Est-ce que Marion Guillou envisage une participation à la vie politique ?
« Je ne participe pas à la vie des partis politiques, mais plutôt à la vie de la cité, en étant membre de la Commission Attali, ou en présidant un groupe de suivi du Grenelle de l’environnement par exemple. Il faut faire des choix.
« De plus, en politique, il est nécessaire d’adopter toutes les opinions de son parti, cela ne me convient pas.
« J’estime les personnalités engagées en politique pour leur vision globale et leur sens d’une mission collective. J’ai travaillé avec certaines d’entre elles, mais la démocratie peut se vivre sur d’autres terrains. »
Des valeurs collectives
Une carrière d’ingénieur convient bien aux femmes contrairement aux idées reçues
Que penser de la confrérie polytechnicienne ? « L’École, avec la vie en internat, la place donnée aux projets de groupe, aux activités associatives et le service militaire ou civil, développe effectivement un sens des responsabilités, une capacité d’initiative, assez spécifiques de l’X me semble-t-il… et par là même occasion des liens exceptionnels entre les étudiants.
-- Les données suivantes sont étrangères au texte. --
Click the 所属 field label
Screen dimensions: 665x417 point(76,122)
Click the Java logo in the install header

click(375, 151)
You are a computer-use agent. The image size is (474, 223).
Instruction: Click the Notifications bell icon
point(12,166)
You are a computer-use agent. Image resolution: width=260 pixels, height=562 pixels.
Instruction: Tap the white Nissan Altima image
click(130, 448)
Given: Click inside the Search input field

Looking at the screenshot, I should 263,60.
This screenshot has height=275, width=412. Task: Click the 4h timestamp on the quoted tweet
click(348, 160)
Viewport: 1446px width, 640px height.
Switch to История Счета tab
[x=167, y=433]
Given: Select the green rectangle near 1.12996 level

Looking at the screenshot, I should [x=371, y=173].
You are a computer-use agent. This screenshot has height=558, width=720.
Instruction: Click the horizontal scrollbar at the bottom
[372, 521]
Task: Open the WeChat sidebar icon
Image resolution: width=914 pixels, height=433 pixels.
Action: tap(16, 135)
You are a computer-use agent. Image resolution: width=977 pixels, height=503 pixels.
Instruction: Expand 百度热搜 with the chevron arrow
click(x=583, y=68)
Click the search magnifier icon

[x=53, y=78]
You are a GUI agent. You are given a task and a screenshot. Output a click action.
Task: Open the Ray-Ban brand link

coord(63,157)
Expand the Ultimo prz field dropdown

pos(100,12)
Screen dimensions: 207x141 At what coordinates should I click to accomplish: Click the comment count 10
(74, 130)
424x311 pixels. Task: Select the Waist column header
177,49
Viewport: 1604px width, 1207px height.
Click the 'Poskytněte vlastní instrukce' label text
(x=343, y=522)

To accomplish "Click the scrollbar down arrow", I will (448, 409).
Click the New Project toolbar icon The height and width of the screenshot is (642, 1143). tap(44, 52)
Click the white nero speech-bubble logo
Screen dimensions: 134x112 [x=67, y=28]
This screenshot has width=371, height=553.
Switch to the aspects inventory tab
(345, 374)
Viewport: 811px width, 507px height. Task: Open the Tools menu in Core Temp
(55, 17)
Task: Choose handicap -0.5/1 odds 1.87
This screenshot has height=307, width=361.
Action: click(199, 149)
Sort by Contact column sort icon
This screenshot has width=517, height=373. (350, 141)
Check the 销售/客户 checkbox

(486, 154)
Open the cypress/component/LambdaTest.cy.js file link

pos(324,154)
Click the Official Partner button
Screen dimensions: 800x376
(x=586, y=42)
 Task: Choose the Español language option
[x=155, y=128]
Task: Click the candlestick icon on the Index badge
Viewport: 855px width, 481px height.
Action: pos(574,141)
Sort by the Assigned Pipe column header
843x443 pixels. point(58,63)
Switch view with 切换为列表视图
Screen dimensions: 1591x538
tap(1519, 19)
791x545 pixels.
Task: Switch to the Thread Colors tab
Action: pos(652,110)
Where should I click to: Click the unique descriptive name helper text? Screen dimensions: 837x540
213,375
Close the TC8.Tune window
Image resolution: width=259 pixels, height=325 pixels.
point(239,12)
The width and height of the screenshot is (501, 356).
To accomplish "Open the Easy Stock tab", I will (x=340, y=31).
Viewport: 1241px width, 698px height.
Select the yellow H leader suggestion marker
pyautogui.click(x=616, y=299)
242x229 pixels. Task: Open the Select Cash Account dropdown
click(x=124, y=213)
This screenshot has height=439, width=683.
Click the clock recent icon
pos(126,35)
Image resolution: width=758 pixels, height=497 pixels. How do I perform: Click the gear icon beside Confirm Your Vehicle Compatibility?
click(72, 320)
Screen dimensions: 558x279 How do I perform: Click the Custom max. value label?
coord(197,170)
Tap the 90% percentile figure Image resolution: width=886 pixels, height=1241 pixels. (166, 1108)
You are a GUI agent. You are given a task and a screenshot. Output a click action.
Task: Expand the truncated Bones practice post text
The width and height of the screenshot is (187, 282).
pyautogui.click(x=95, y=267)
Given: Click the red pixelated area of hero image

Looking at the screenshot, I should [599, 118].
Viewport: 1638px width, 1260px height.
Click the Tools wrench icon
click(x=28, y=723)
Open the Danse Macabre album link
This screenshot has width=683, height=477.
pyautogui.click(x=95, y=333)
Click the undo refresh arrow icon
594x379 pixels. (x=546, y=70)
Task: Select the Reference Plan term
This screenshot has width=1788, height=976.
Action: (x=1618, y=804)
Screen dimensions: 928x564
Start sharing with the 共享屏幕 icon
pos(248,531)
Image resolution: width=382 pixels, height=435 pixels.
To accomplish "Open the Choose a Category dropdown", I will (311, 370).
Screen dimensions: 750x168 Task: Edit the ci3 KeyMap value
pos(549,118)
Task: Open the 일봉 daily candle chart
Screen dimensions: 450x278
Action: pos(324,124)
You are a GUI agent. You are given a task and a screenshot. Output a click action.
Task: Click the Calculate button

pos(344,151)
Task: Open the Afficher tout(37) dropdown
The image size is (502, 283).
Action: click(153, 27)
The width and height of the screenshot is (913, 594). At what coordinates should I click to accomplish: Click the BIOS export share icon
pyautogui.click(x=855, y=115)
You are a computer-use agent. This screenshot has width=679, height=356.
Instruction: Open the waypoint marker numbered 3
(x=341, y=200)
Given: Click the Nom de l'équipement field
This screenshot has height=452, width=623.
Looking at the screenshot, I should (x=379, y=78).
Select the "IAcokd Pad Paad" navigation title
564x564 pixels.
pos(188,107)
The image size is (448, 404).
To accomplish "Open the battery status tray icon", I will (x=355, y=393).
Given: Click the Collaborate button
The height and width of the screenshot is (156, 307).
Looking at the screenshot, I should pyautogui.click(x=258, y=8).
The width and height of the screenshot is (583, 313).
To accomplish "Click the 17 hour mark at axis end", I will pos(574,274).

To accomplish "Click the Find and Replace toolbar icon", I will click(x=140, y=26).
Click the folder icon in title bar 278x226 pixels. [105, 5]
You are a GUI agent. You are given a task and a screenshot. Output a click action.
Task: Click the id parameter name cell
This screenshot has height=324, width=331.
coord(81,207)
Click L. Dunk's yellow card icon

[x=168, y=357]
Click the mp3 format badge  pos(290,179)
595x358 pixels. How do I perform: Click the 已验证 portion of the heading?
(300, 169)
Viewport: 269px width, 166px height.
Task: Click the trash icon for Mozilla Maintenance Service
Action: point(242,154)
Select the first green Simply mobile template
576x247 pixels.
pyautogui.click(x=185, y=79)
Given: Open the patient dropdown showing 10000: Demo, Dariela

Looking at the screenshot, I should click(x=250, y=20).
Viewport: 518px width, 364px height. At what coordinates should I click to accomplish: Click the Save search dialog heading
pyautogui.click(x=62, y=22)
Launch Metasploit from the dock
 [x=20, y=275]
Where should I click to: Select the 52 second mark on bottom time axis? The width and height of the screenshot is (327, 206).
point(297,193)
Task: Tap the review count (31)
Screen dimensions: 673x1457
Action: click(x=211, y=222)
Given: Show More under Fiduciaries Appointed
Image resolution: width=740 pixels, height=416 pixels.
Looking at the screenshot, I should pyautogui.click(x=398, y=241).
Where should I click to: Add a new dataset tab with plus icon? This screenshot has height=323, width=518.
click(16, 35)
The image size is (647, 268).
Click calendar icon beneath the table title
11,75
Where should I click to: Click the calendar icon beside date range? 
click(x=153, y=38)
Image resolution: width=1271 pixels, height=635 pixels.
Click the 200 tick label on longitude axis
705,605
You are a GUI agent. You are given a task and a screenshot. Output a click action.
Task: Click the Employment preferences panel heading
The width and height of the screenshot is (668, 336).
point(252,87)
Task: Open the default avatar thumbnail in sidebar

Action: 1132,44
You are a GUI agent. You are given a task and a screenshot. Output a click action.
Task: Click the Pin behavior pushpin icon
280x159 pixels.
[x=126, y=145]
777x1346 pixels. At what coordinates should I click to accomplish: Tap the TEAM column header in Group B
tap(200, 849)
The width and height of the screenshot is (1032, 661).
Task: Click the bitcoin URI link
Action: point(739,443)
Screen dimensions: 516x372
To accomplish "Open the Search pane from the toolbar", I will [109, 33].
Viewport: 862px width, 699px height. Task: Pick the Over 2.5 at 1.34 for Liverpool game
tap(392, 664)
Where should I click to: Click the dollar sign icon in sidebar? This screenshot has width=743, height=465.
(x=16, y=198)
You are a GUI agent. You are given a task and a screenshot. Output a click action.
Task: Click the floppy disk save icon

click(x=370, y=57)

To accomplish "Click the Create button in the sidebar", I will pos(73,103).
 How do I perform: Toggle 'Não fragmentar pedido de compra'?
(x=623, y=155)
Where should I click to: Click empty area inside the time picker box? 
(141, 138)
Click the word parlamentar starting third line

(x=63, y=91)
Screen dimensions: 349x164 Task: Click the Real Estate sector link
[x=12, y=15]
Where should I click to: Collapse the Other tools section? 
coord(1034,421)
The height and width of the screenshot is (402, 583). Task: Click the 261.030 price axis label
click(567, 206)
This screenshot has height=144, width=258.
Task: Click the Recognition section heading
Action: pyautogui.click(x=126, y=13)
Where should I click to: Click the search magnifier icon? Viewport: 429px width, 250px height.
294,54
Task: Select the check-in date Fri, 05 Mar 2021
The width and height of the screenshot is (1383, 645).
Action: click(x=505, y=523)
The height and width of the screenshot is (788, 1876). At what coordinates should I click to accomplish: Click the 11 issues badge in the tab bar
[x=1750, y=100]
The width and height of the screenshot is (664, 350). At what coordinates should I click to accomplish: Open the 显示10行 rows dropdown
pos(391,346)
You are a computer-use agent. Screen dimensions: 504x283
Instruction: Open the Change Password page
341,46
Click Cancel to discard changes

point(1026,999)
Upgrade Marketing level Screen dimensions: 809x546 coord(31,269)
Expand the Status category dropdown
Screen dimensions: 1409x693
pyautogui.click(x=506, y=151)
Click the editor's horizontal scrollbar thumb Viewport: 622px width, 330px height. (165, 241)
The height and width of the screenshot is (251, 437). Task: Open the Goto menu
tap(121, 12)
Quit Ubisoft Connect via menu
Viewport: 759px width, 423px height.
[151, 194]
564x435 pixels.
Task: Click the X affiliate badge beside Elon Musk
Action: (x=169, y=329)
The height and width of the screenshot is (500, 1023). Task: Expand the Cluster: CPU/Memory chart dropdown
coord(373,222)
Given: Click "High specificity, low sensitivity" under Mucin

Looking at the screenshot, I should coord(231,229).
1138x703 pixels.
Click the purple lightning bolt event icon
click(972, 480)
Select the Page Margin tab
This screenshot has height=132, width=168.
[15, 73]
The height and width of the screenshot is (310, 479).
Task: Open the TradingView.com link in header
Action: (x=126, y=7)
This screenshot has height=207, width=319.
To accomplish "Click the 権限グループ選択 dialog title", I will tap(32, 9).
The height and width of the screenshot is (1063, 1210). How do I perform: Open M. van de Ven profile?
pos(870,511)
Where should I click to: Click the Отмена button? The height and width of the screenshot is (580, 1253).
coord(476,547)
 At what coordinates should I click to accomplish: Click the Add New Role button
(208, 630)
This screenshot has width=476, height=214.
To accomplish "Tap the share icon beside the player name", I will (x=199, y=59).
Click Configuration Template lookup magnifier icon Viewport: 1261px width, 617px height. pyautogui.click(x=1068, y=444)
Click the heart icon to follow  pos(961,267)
« Avec mes « coturnes » des années 75, nous nous revoyons très régulièrement, avec le plaisir qui s’attache aux amitiés durables.
Et l’avenir ?
« Je n’ai pas d’idée préconçue. Jamais rien n’est prévu d’avance. Je reste très ouverte aux opportunités à venir. Repartir à l’étranger, pourquoi pas ? »
Propos recueillis par Jean-Marc Chabanas (58)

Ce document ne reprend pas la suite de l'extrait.